Given that Catsouras’ father describes receiving an email with a photo of his daughter’s corpse and the words “Woohoo Daddy! Hey daddy, I’m still alive,” the mind reels, as its meant to, with the possibilities of what could have been worse. When her mother, a devout Christian describes the Internet as “the spirit of evil — the antichrist,” it’s unsettling, but you can’t exactly blame her.

Many of Herzog’s recent documentaries have been produced under the aegis of TV channels, and “Lo and Behold” often feels like a miniseries compressed into feature form. Its segments broaden an understanding of the internet’s impact, but they don’t meaningfully interact with each other. Do we sign onto an astronomer’s apocalyptic vision of what the world might look like if a giant solar flare wiped out the online world? Or the apparently bucolic existence of people who have taken up residence in the transmission-free area around a radio telescope in Green Bank, West Virginia, effectively living as if the internet never existed? There’s no grand vision to the film, just a lot of smaller ones nestled side by side.

Herzog’s greatest theme has always been the nature of obsession, which ought to make the internet an ideal subject for him: There has never been a tool that allowed human beings to disappear down a rabbit hole with greater ease.
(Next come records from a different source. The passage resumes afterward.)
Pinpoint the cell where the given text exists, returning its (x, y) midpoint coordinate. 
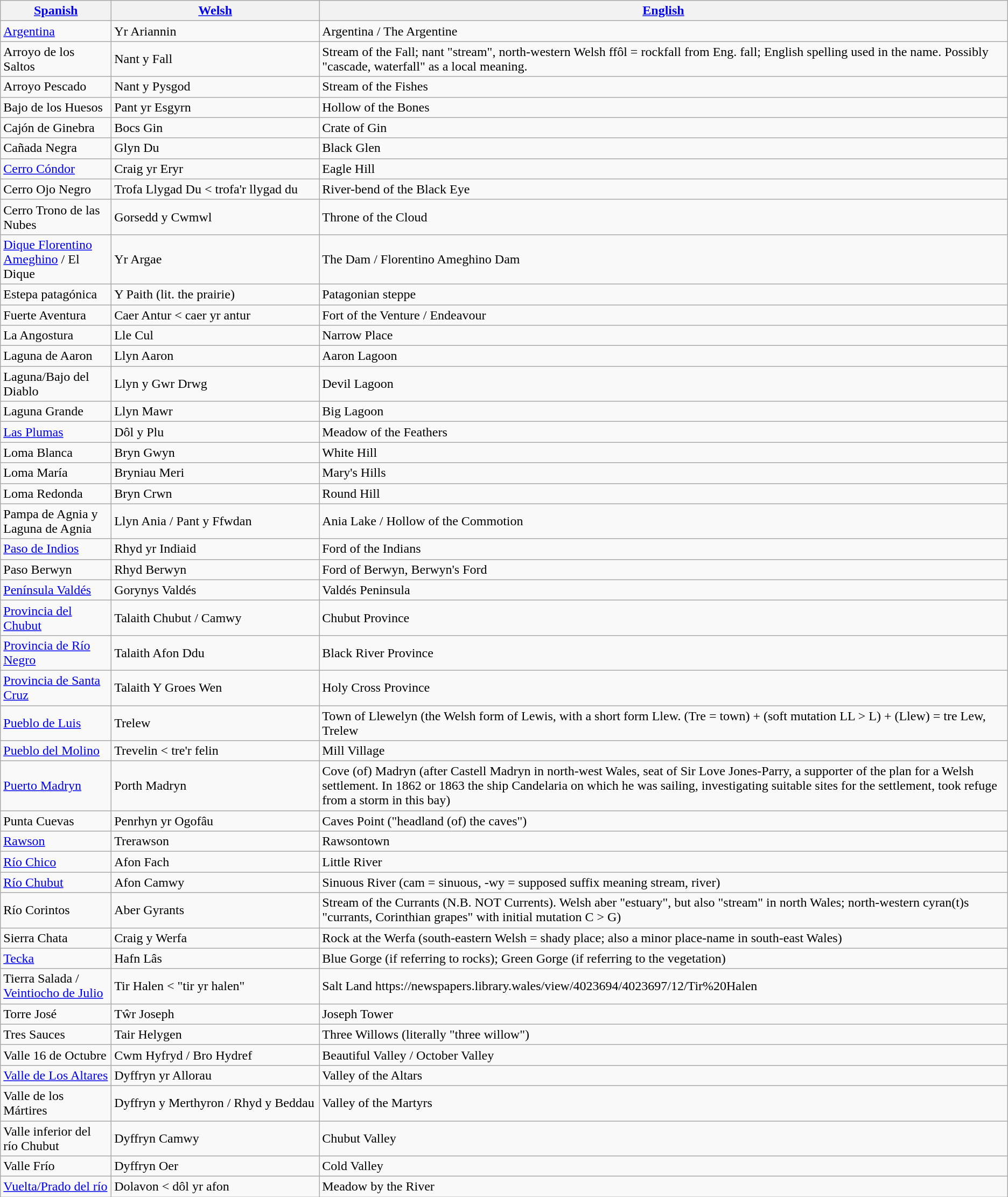
Dolavon < dôl yr afon (215, 1186)
Cold Valley (663, 1166)
Bocs Gin (215, 128)
Dyffryn yr Allorau (215, 1075)
Spanish (56, 11)
Big Lagoon (663, 411)
White Hill (663, 452)
Tair Helygen (215, 1034)
Loma María (56, 473)
Punta Cuevas (56, 821)
Llyn y Gwr Drwg (215, 383)
Valle de Los Altares (56, 1075)
Trelew (215, 723)
Hollow of the Bones (663, 107)
Welsh (215, 11)
Tres Sauces (56, 1034)
Dique Florentino Ameghino / El Dique (56, 259)
Talaith Chubut / Camwy (215, 617)
Provincia de Río Negro (56, 653)
Estepa patagónica (56, 294)
Penrhyn yr Ogofâu (215, 821)
Devil Lagoon (663, 383)
Cerro Cóndor (56, 169)
Ford of Berwyn, Berwyn's Ford (663, 569)
Beautiful Valley / October Valley (663, 1054)
Península Valdés (56, 590)
Paso de Indios (56, 549)
Meadow of the Feathers (663, 432)
Provincia de Santa Cruz (56, 687)
Meadow by the River (663, 1186)
Black River Province (663, 653)
Tecka (56, 958)
River-bend of the Black Eye (663, 189)
Gorynys Valdés (215, 590)
Cerro Trono de las Nubes (56, 216)
La Angostura (56, 335)
Vuelta/Prado del río (56, 1186)
Arroyo de los Saltos (56, 59)
Nant y Pysgod (215, 87)
Three Willows (literally "three willow") (663, 1034)
Lle Cul (215, 335)
Fuerte Aventura (56, 315)
Ford of the Indians (663, 549)
Bajo de los Huesos (56, 107)
Talaith Y Groes Wen (215, 687)
Salt Land https://newspapers.library.wales/view/4023694/4023697/12/Tir%20Halen (663, 985)
Rawsontown (663, 841)
Joseph Tower (663, 1013)
Loma Redonda (56, 493)
Valle Frío (56, 1166)
Chubut Valley (663, 1137)
Río Chico (56, 862)
Gorsedd y Cwmwl (215, 216)
Sierra Chata (56, 937)
Llyn Ania / Pant y Ffwdan (215, 521)
Río Corintos (56, 910)
Trerawson (215, 841)
Dôl y Plu (215, 432)
Trofa Llygad Du < trofa'r llygad du (215, 189)
The Dam / Florentino Ameghino Dam (663, 259)
Valley of the Martyrs (663, 1103)
Craig y Werfa (215, 937)
Afon Camwy (215, 882)
Cerro Ojo Negro (56, 189)
English (663, 11)
Cwm Hyfryd / Bro Hydref (215, 1054)
Bryn Gwyn (215, 452)
Patagonian steppe (663, 294)
Little River (663, 862)
Mary's Hills (663, 473)
Rhyd Berwyn (215, 569)
Paso Berwyn (56, 569)
Laguna Grande (56, 411)
Rock at the Werfa (south-eastern Welsh = shady place; also a minor place-name in south-east Wales) (663, 937)
Trevelin < tre'r felin (215, 751)
Aaron Lagoon (663, 356)
Rawson (56, 841)
Dyffryn y Merthyron / Rhyd y Beddau (215, 1103)
Valley of the Altars (663, 1075)
Puerto Madryn (56, 786)
Black Glen (663, 148)
Holy Cross Province (663, 687)
Bryniau Meri (215, 473)
Caer Antur < caer yr antur (215, 315)
Tierra Salada / Veintiocho de Julio (56, 985)
Llyn Aaron (215, 356)
Crate of Gin (663, 128)
Afon Fach (215, 862)
Valle inferior del río Chubut (56, 1137)
Stream of the Fishes (663, 87)
Laguna/Bajo del Diablo (56, 383)
Pant yr Esgyrn (215, 107)
Dyffryn Oer (215, 1166)
Eagle Hill (663, 169)
Talaith Afon Ddu (215, 653)
Yr Ariannin (215, 31)
Dyffryn Camwy (215, 1137)
Llyn Mawr (215, 411)
Loma Blanca (56, 452)
Craig yr Eryr (215, 169)
Mill Village (663, 751)
Hafn Lâs (215, 958)
Argentina / The Argentine (663, 31)
Aber Gyrants (215, 910)
Nant y Fall (215, 59)
Chubut Province (663, 617)
Fort of the Venture / Endeavour (663, 315)
Porth Madryn (215, 786)
Las Plumas (56, 432)
Round Hill (663, 493)
Río Chubut (56, 882)
Pueblo del Molino (56, 751)
Glyn Du (215, 148)
Yr Argae (215, 259)
Valle de los Mártires (56, 1103)
Blue Gorge (if referring to rocks); Green Gorge (if referring to the vegetation) (663, 958)
Valdés Peninsula (663, 590)
Sinuous River (cam = sinuous, -wy = supposed suffix meaning stream, river) (663, 882)
Narrow Place (663, 335)
Tŵr Joseph (215, 1013)
Cajón de Ginebra (56, 128)
Provincia del Chubut (56, 617)
Caves Point ("headland (of) the caves") (663, 821)
Torre José (56, 1013)
Bryn Crwn (215, 493)
Tir Halen < "tir yr halen" (215, 985)
Pueblo de Luis (56, 723)
Y Paith (lit. the prairie) (215, 294)
Cañada Negra (56, 148)
Laguna de Aaron (56, 356)
Pampa de Agnia y Laguna de Agnia (56, 521)
Valle 16 de Octubre (56, 1054)
Throne of the Cloud (663, 216)
Arroyo Pescado (56, 87)
Ania Lake / Hollow of the Commotion (663, 521)
Town of Llewelyn (the Welsh form of Lewis, with a short form Llew. (Tre = town) + (soft mutation LL > L) + (Llew) = tre Lew, Trelew (663, 723)
Rhyd yr Indiaid (215, 549)
Argentina (56, 31)
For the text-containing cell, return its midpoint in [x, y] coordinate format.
But “Lo and Behold” never sticks with a single subject long enough for that obsession to develop a personal dimension, leaving countless intriguing threads unpursued. (What, for example, is internet pioneer Ted Nelson’s beef with the current definitions of “cut” and “paste”?)

If it had half the segments, and they were twice as long, the movie might be able to get beneath the surface and find the monomaniacal characters Herzog is often so great at exploring. As it is, watching “Lo and Behold” is like reading the internet over someone else’s shoulder, watching them click away every time an article starts to get interesting.